Bronfman has always been keen to set himself apart from more traditional music executives regarding emerging business models with music in the digital era.
As early as 2001, he said
that it was possible that the entire catalogs of all music labels would be
available online. Back then, he was vice chairman of the wannabe media
powerhouse Vivendi Universal and fresh from the acquisitions
of Farmclub.com, GetMusic.com, EMusic and MP3.com.
Later that year, Sony Music Entertainment and Universal Music Group (a
division of Vivendi Universal) launched
pressplay, a joint venture to offer online subscribers access to the music
vaults of some of the largest music entities in the industry, including
eight independent labels.
But pressplay, and its rival MusicNet, never caught on. The licensing
regime was too complicated, and, compared to illegal downloading services,
the selection of music was weak. The partnership was sold off to Roxio in 2003.

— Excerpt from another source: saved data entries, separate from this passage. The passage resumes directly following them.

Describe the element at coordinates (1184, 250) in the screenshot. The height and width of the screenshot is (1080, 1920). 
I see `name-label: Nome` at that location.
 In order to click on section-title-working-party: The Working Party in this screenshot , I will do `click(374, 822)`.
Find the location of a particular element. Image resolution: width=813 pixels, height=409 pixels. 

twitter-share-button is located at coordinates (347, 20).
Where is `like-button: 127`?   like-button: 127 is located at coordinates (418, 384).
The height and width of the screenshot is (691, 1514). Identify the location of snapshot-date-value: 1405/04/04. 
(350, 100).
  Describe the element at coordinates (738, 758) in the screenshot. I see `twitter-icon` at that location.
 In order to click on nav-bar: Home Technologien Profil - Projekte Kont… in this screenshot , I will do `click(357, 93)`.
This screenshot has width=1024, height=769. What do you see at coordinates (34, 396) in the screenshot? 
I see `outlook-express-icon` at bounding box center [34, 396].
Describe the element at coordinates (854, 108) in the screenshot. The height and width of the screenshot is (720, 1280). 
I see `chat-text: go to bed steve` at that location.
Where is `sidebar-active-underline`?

So, why MySpace Music? Why now?
“We wanted to come up with a system that worked for all segments.
Starting with Napster, there was always a misalignment between consumers,
artists and music companies,” DeWolfe said.
Earlier this week, MySpace added another building block in such a system,
announcing
plans to use a video identification technology developed by Auditude to
identify and insert ads over any video clips produced by MTV Networks that
are found on MySpace. Auditude’s technology also works with
audio content, which may lay the groundwork for another revenue stream for Warner content.
Bronfman acknowledged that the MySpace deal was an indicator that WMG was
getting over the digital rights management question. MySpace music users
will be able to reuse and share the music however they want. After resisting
such usage for years, and backing the Recording Industry of America’s lawsuits
against file-sharing consumers, Bronfman said, “The world changed. Media
became social media. In order to have content and for it to be shared in a
meaningful way, there needs to be a standard. And there was no way to have a standard in the world of the CD.”
Therefore,
he continued, WMG accepted the fact that it wasn’t the CD that it should
necessarily try to monetize.
He believes that no one channel will replace the CD. “It will take a
whole series of different business models and different channels.”
For example, all of Warner Music Group’s new artist contracts are what it
calls “360-degree deals.” In return for developing and promoting artists,
WMG gets a piece of everything, including merchandise, concert tickets and
sponsorships.
“We used to have three SKUs: a single, a video and an album. Now we have
literally hundreds of SKUs when we release music,” Bronfman said. In fact,
20 percent of WMG’s revenues now come from digital.
Despite the avenue MySpace and other social networking and music sites
offer unsigned bands to develop an audience, Bronfman said there still will
be a role for record labels.
“Not much talent is born fully formed in someone’s bedroom,” Bronfman
said. “We spend time and money on artists to take them to their full
potential. Finding the right producer, helping with writing. We might spend
years getting from bedroom to finished product.”
The bottom line for WMG, Bronfman said, is “we’re trying to adapt to
reality.”
Update corrects earlier version regarding Auditude’s capability to also handle audio-only content.